Ça mitraille chez les Stéphanois

Entre la réhabilitation du site Henricot 2 et les velléités constructrices de Bouygues, Court-Saint-Etienne vit des mois mouvementés.

Une fin d’après-midi comme les autres, dans la paisible maison communale de Court-Saint-Etienne. Dans le couloir, sans le vouloir, on entend le bourgmestre évoquer, avec ses collaborateurs, la dépollution du site Henricot 2. Pas de la tarte manifestement : ça coûte un pont de s’attaquer au sol meurtri. Confirmation quelques minutes plus tard :  » Il y a encore énormément d’inconnues au niveau des coûts de dépollution. La Région s’est engagée à s’attaquer aux poches de pollution les plus importantes : les poches d’hydrocarbure, de cadmium et de naphtalène. Reste que, sur le solde du site, il y a encore de la pollution : même s’il y a des promoteurs intéressés, il est donc prématuré de dire si on fera du logement sur le site ou pas « , assure le mayeur libéral Michael Goblet d’Alviella.

Du côté de la Région, on confirme :  » Il va falloir minéraliser le sol pollué, l’isoler. On est déjà à 2 millions d’euros d’investissements « , explique le ministre André Antoine (CDH).

Henricot 2, site emblématique de la commune, s’inscrit dans la continuité, c’est logique, de la réaffectation d’Henricot 1, rasé en son temps, dépollué et transformé en logements. Henricot 2, en réalité, est une extension de près de 7 hectares des anciennes usines Henricot, qui produisaient notamment des aciers spéciaux, des crochets de wagons ou encore des tôles.
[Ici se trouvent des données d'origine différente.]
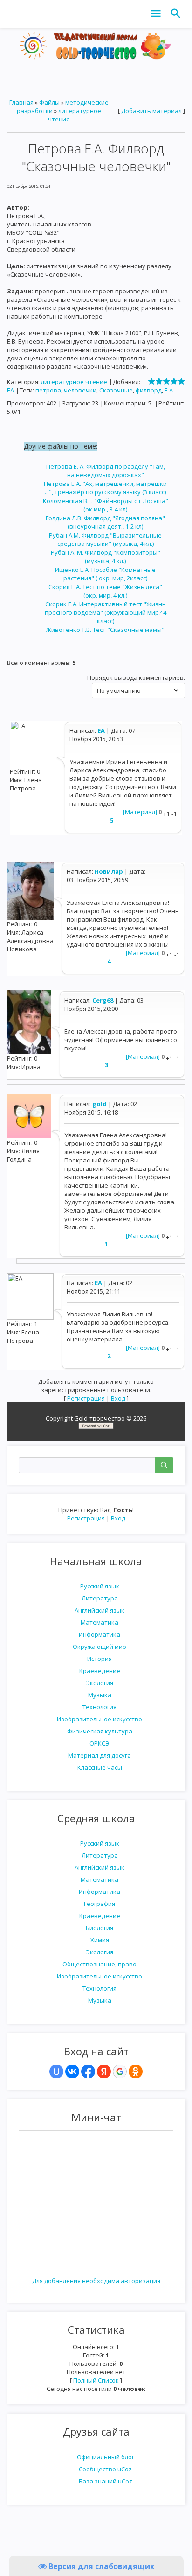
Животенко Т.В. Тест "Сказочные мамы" (105, 629)
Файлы (49, 102)
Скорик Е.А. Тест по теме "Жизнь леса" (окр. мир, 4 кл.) (105, 591)
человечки (80, 390)
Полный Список (96, 2380)
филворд (149, 390)
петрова (48, 390)
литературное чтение (74, 382)
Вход (118, 1518)
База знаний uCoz (105, 2481)
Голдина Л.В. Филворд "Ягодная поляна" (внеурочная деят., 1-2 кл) (105, 522)
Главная (21, 102)
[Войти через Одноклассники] (136, 2071)
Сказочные (116, 390)
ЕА (10, 390)
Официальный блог (105, 2457)
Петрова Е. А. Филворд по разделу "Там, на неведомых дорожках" (105, 470)
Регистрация (86, 1518)
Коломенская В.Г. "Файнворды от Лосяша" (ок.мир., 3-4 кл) (105, 505)
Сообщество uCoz (105, 2469)
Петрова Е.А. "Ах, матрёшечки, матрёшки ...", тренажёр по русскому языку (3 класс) (105, 487)
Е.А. (169, 390)
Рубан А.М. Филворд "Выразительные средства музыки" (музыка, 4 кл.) (105, 539)
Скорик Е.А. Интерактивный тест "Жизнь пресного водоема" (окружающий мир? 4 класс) (105, 612)
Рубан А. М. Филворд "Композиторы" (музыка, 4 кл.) (105, 556)
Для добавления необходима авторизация (96, 2281)
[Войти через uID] (56, 2071)
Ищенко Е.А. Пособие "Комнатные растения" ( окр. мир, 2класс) (105, 573)
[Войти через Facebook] (88, 2071)
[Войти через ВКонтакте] (72, 2071)
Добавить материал (151, 110)
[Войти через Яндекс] (104, 2071)
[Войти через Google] (120, 2071)
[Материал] (140, 812)
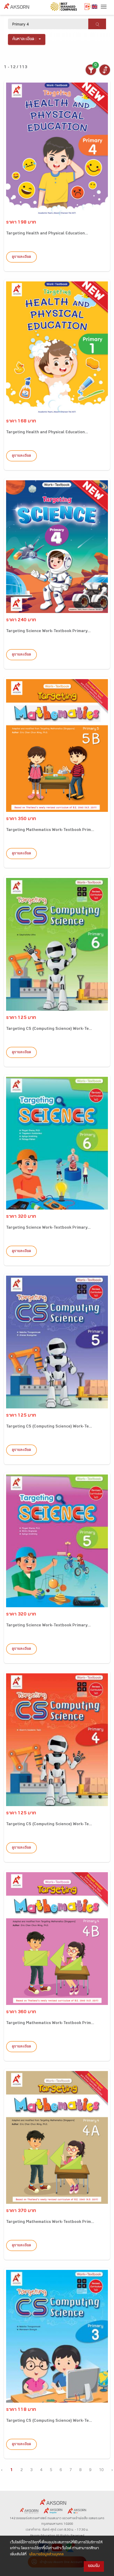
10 (101, 2470)
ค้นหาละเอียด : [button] (24, 39)
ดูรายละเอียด (21, 257)
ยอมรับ (94, 2566)
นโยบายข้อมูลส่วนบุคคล (46, 2554)
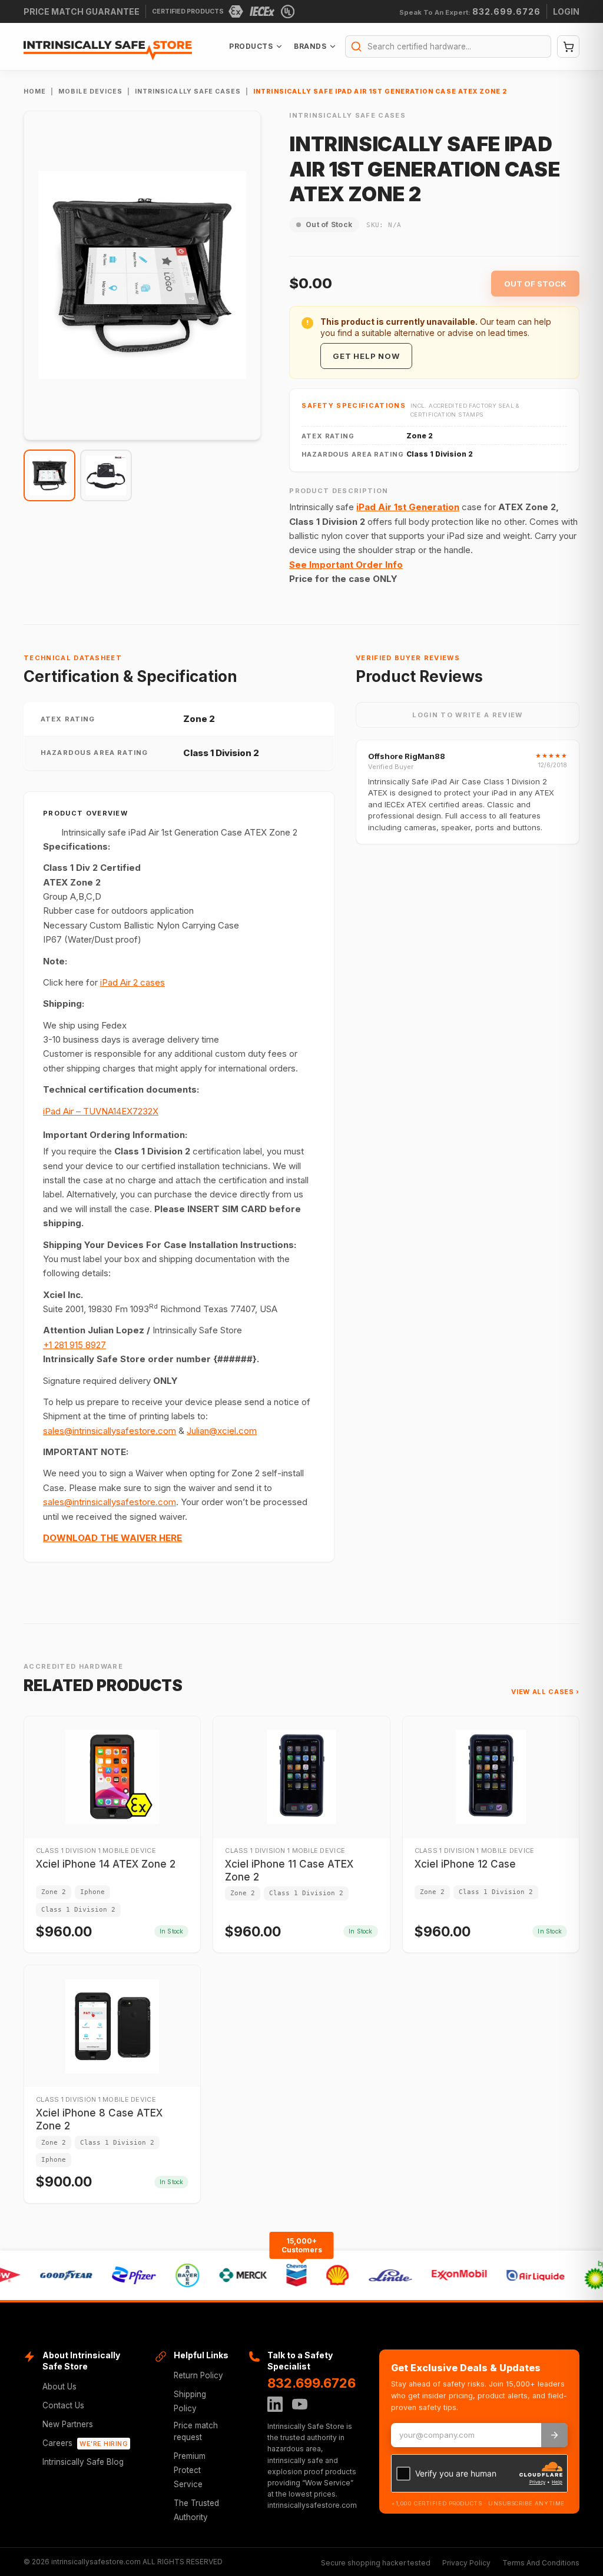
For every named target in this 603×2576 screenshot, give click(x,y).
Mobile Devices (90, 91)
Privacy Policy (466, 2562)
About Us (59, 2386)
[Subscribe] (554, 2435)
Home (35, 91)
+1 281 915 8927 (74, 1344)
Et qui ont arrêté leurs activités en 1984. Le terrain est en partie propriété communale et en partie propriété de privés, qui ont racheté des bouts de terre à l’époque de la curatelle.

 » A ce stade, l’ensemble des bâtiments ont presque tous été démolis, à l’exception du Modelage, construction simple et efficace vendue à un particulier en 2001, et du Parc à Mitrailles, bâtiment qui est devenu un grand hangar d’accueil pour événements culturels « , poursuit Michael Goblet d’Aviella.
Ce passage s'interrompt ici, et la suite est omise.